Page 19 - CBAC Newsletter 2015
P. 19

The Kovács ‘lab’ consists of only one small room with about four or five computers and multiple white boards on the
        opposite wall. The walkway is narrow enough that one can just swing around in a swivel chair to get to the opposite
        side but yet in this space, there is a lot going on. It is here that Dr. Sándor Kovács and members of his research
        group employ multidisciplinary methods of engineering, physics, physiology, clinical cardiology, and the biomedical
        sciences to do their work.



        Motivation for Research


        We are unusual in the sense that we are not really a ‘Lab’ at all, we are a theory group and solve human
        cardiovascular physiology problems encountered in the practice of cardiology using theoretical insights, modeling etc
        and validate those insights/model-based predictions using (primarily) human physiologic data obtained via cardiac
        catheterization, echocardiography or cardiac MRI (at CORTEX)


        I encounter practical, unsolved physiology problems frequently during discussions with colleagues and as part of
        heart function assessment in the cath lab, echo lab and MRI lab.  I am passionate about a causality based, rather
        than correlation based characterization of heart function, through which more accurate and specific diagnoses can
        be made. A causality based approach of diastolic function quantitation also provides an objective method for
        assessing the impact of alternative therapies.

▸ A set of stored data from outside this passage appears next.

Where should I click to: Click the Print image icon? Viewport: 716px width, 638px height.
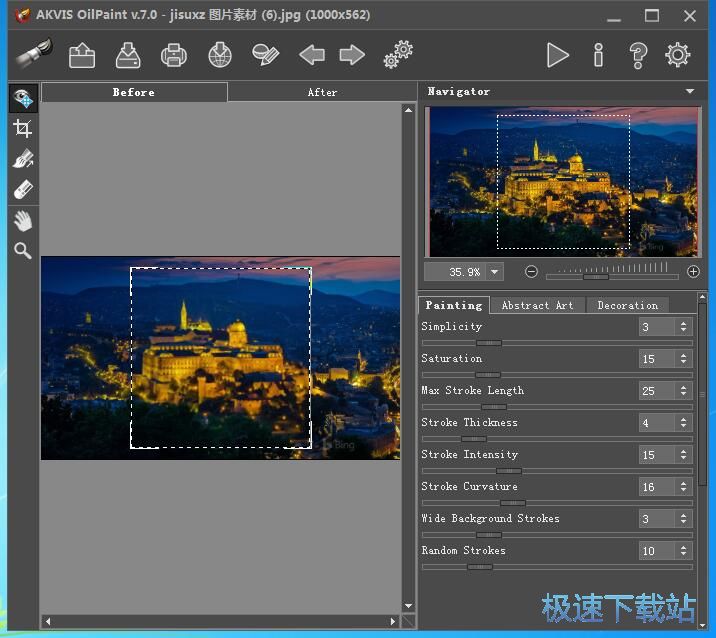[x=174, y=55]
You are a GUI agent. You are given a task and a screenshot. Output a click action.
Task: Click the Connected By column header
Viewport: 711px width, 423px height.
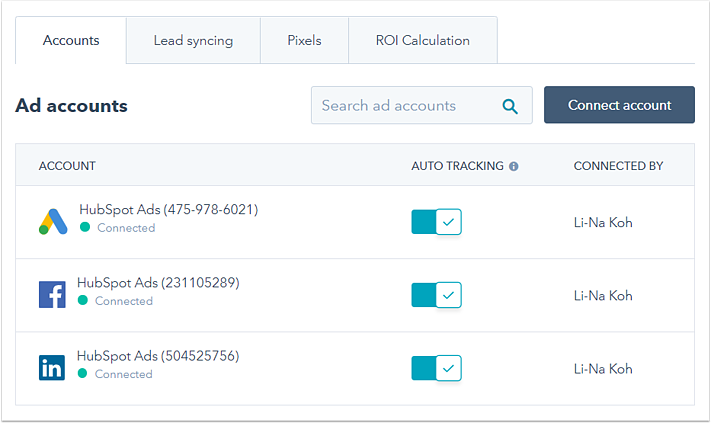point(618,166)
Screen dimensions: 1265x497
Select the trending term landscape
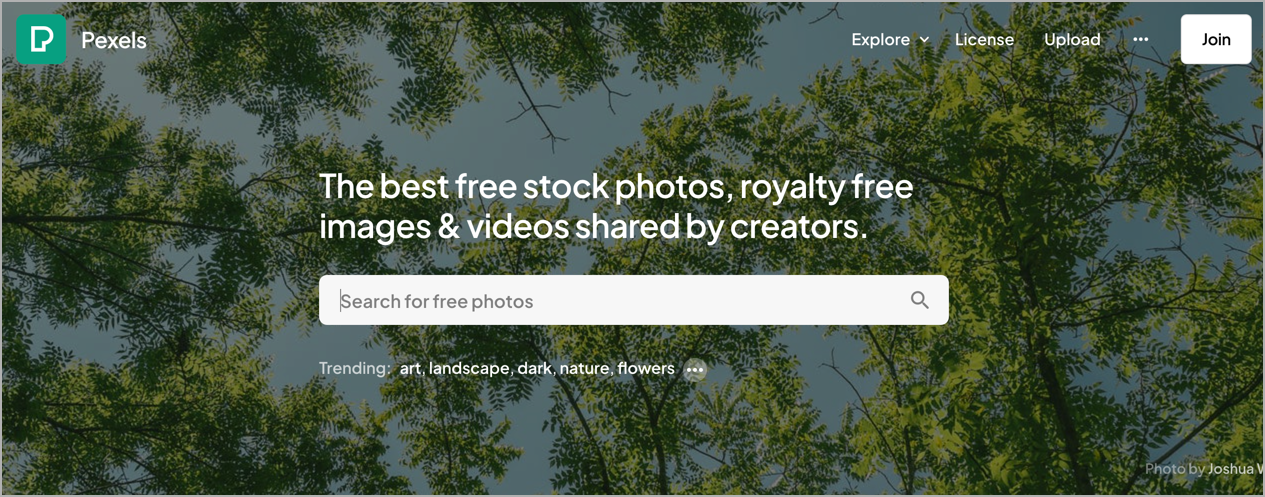(469, 368)
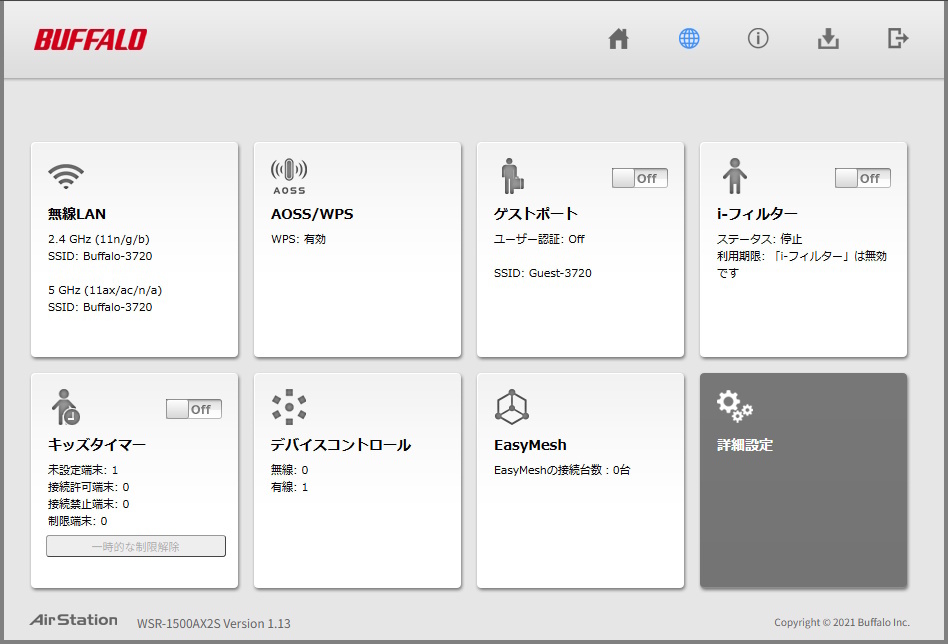Screen dimensions: 948x644
Task: Open the デバイスコントロール heading
Action: 341,445
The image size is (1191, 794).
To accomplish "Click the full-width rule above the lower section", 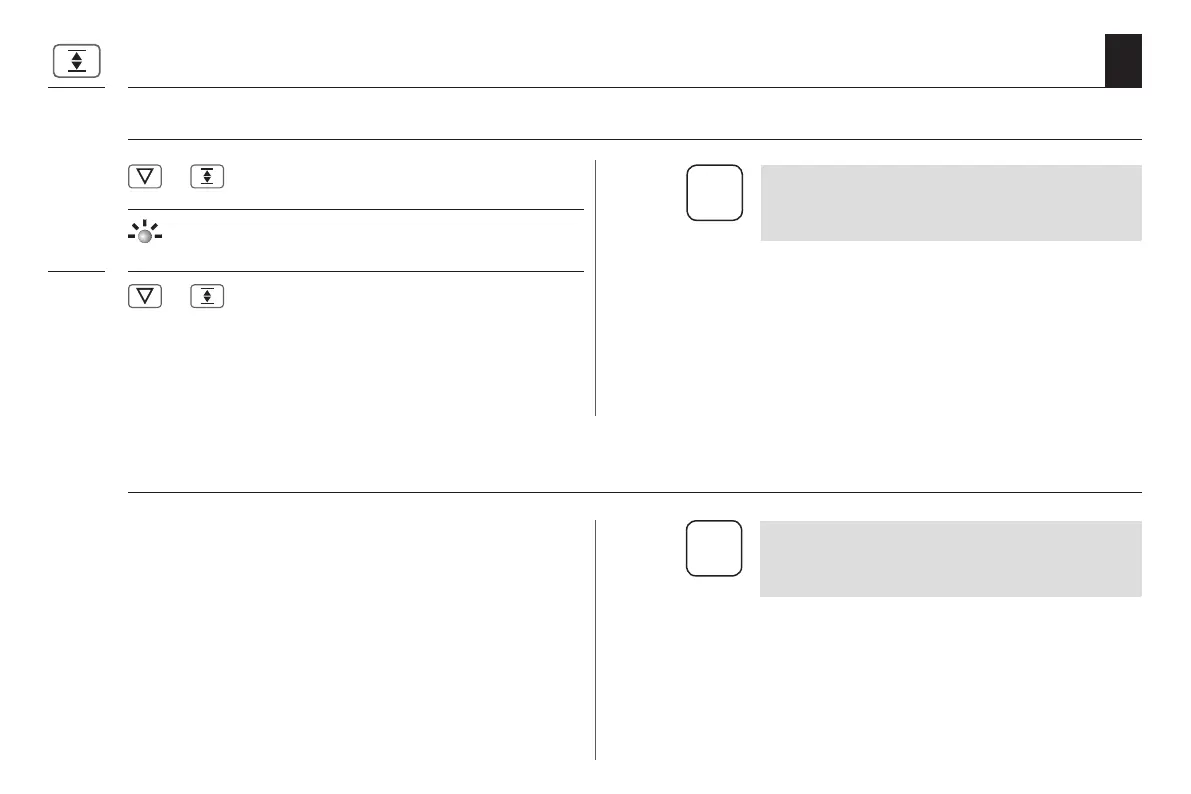I will tap(635, 492).
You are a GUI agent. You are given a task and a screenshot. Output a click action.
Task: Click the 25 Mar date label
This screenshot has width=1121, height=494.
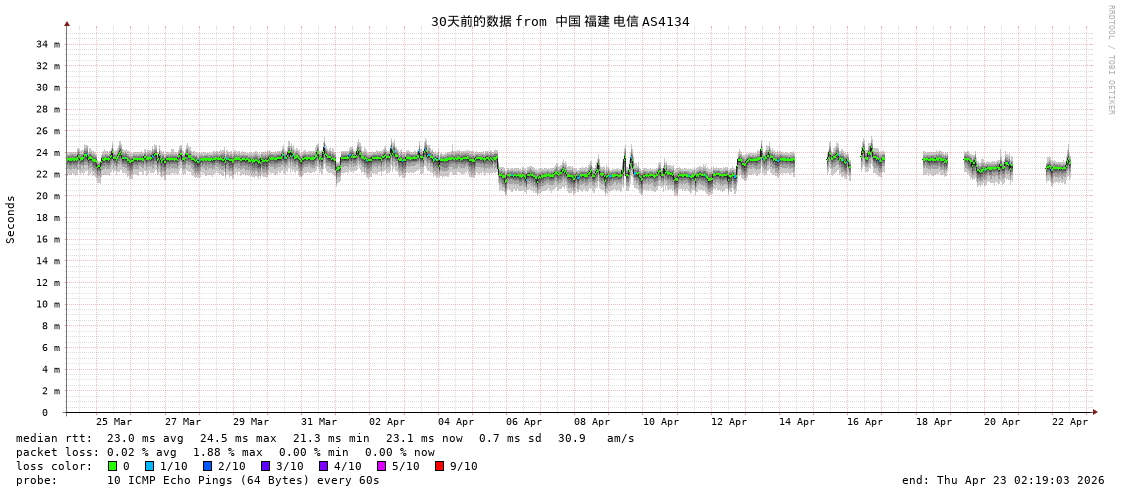pyautogui.click(x=114, y=422)
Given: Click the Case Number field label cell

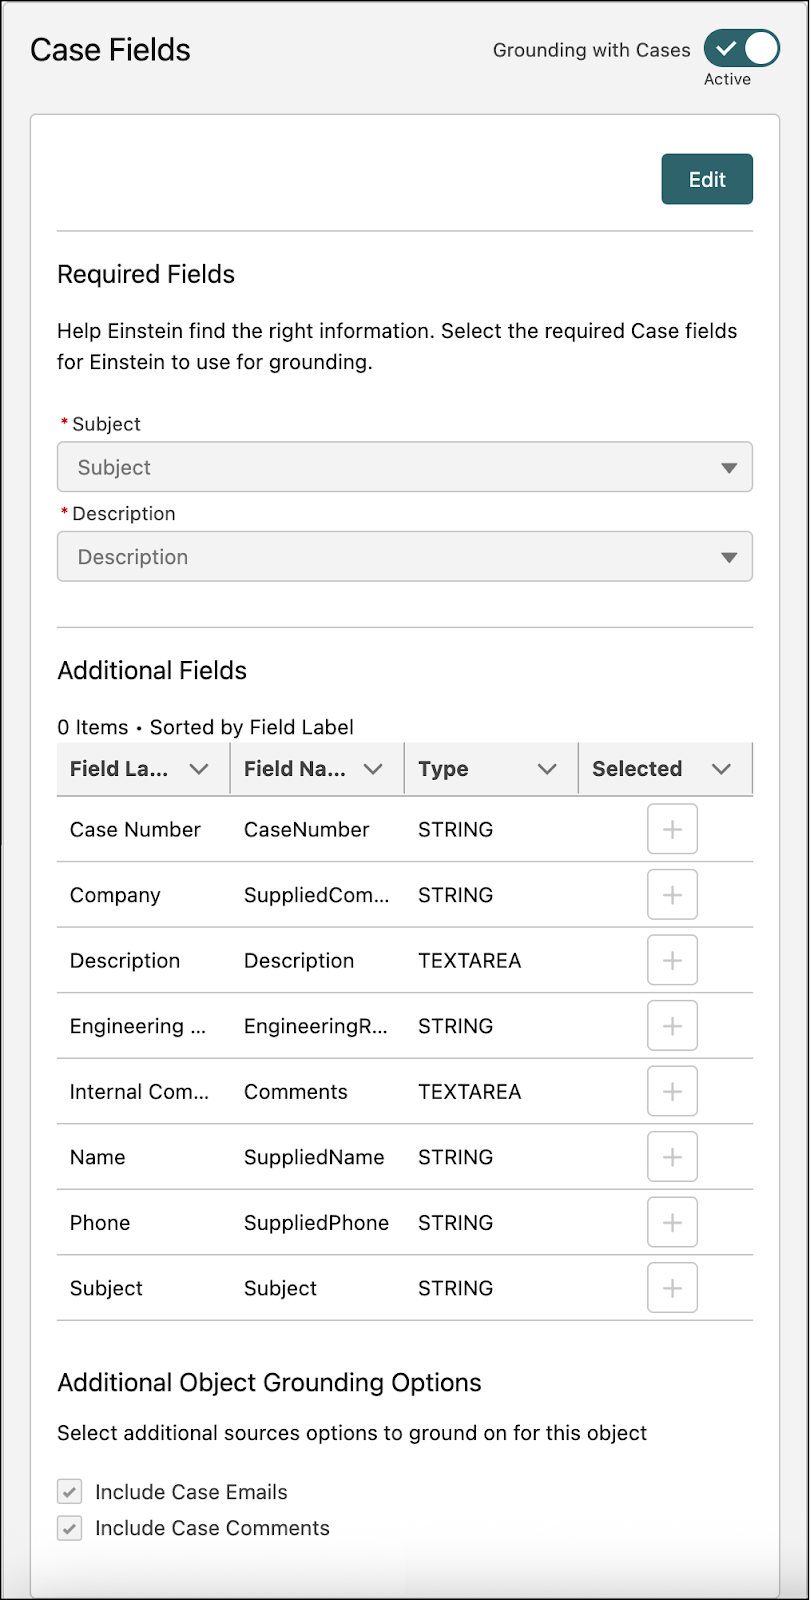Looking at the screenshot, I should (x=135, y=829).
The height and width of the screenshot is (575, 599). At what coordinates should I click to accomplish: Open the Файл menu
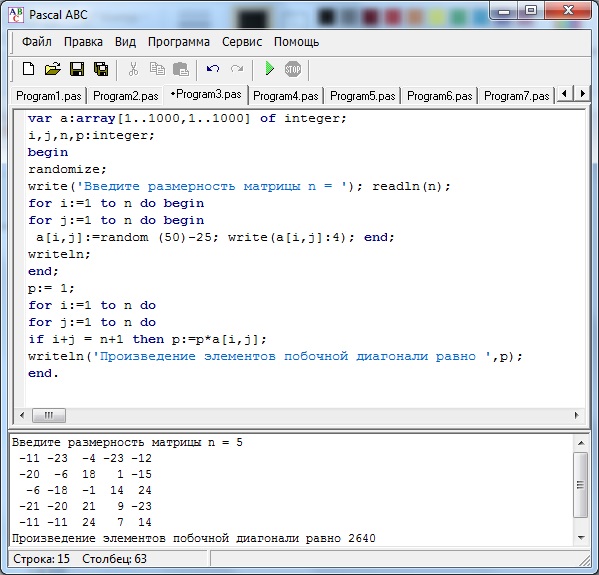click(x=37, y=42)
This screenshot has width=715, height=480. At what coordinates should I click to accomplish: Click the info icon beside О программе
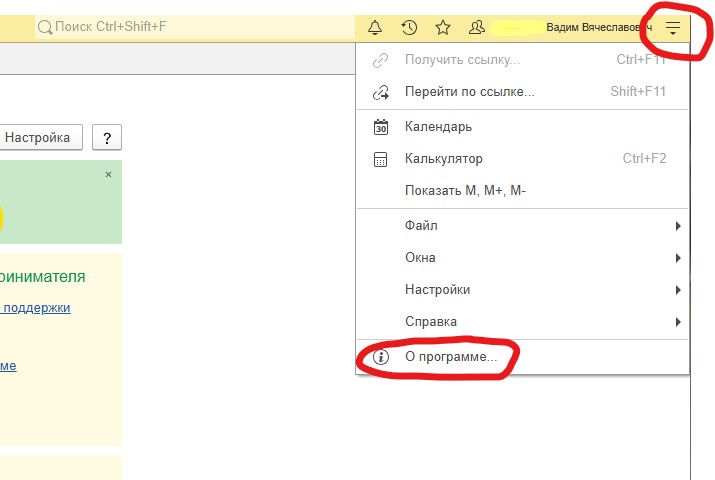(x=380, y=356)
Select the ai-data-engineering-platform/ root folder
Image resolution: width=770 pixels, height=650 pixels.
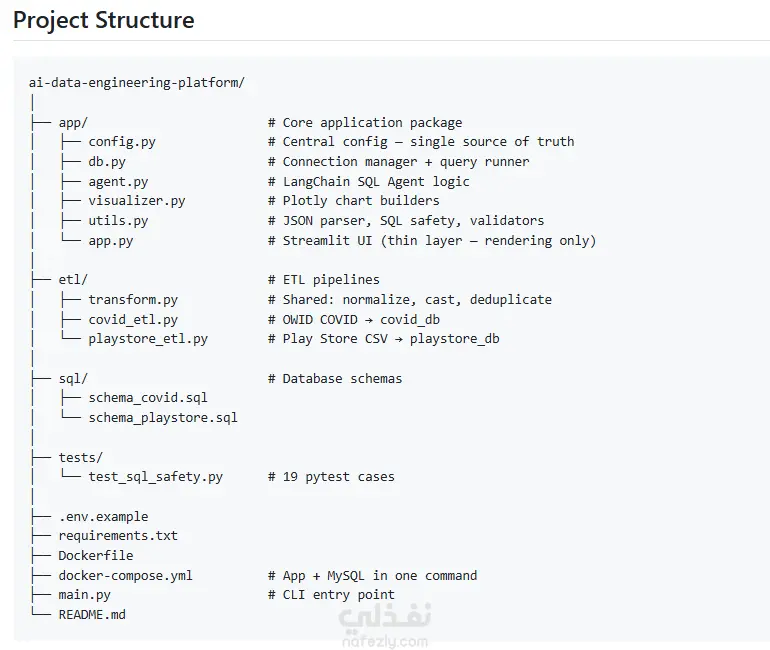(137, 82)
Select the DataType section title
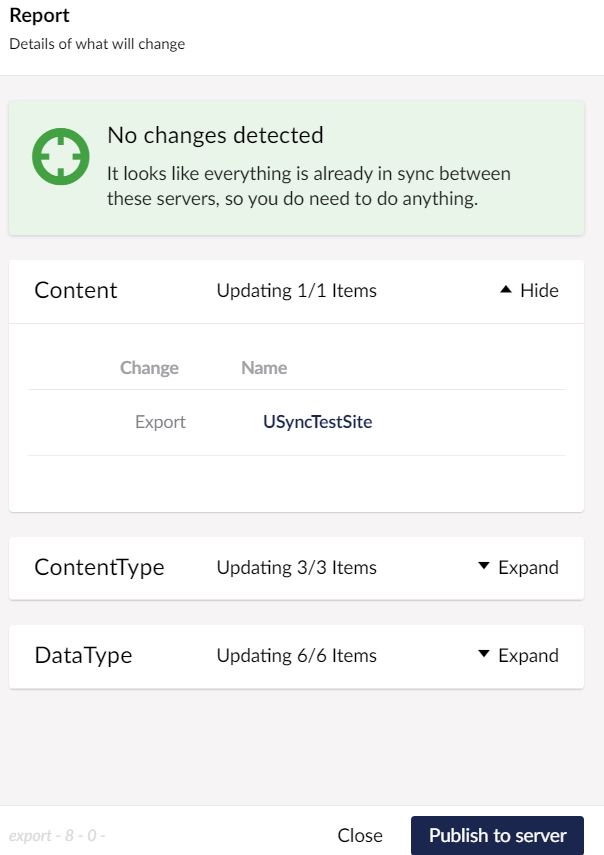This screenshot has width=604, height=855. click(x=83, y=655)
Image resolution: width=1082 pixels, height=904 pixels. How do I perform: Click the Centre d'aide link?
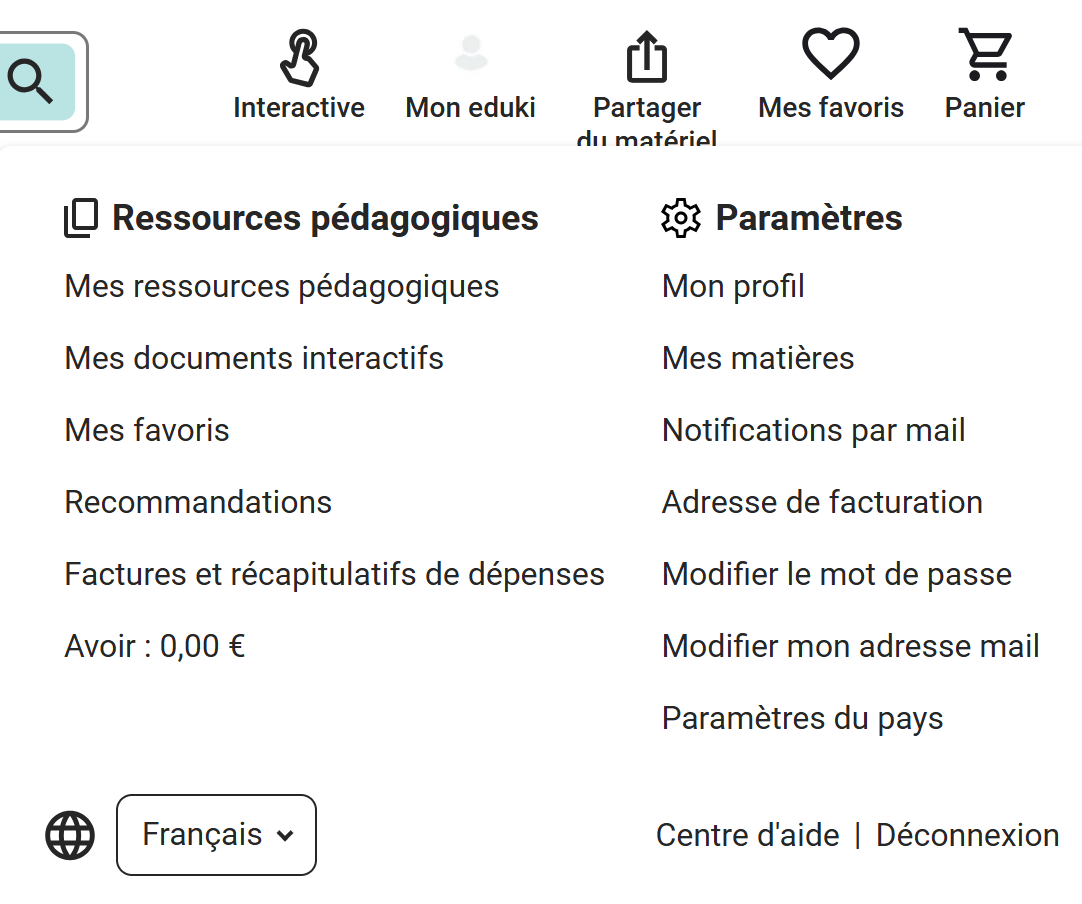(x=747, y=836)
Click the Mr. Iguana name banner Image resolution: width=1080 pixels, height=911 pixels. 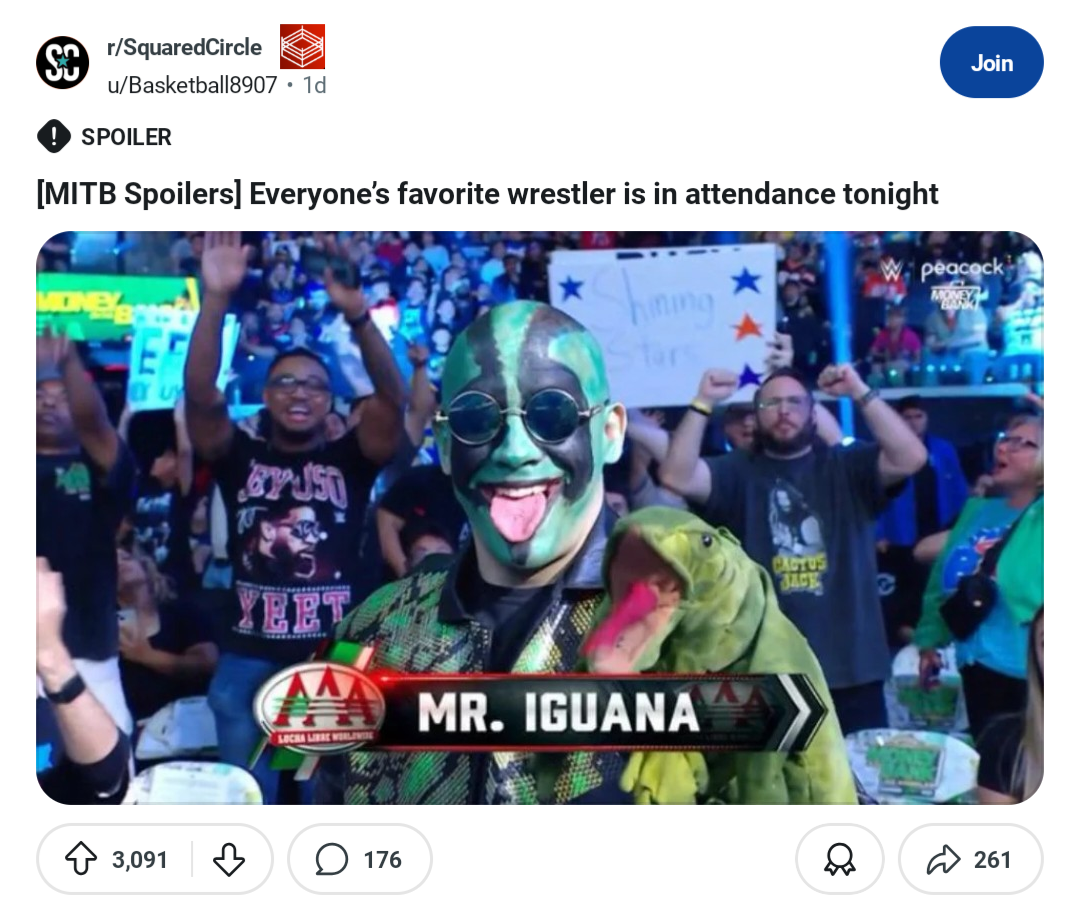point(541,711)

        What are your future goals or what do you expect to accomplish in the next few years?

        Continued investigation of cardiovascular physiology using causality based modeling, amenable to verification using
        human, in-vivo data, and translation of novel methodology for noninvasive imaging.



        Proudest Achievements


        I am proudest of the dozens of doctoral students I have mentored– in physics, BME and MSTPs and capable
        cardiology fellows I have had the good fortune to train and learn from over the years. We were able to clarify the rule
        (a differential equation) that all hearts obey when they fill (all hearts are suction-pumps), thereby advancing the
        method of echocardiography based diastolic function analysis from a descriptive method to a causality based
        method by solving ‘the inverse problem of diastole’.  This insight has led to major new physiologic understanding in
        terms of the ‘constant-volume pump’ attribute of the 4-chambered heart; causality based definition of the reservoir,
        conduit and booster pump function of the atrium; establishing that the volume of the LV at diastasis is the in-vivo
        ‘equilibrium volume’; accurate prediction of the duration of the systolic and diastolic phases of the cardiac cycle as a
        function of heart rate; finding the long sought for solution to the ‘load independent index of diastolic function
        problem’; fractionation of transmitral flow deceleration time into its chamber stiffness and chamber relaxation
        components; and proof that the LV ejection fraction, usually considered an index of contractility or systolic function,
        is in fact, an informative index of diastolic function!  These achievements were facilitated by support of the Cardiac
        MR Lab, directed by Sam Wickline, MD and the staff of the Cardiac Cath Lab at Jewish hospital and BJH.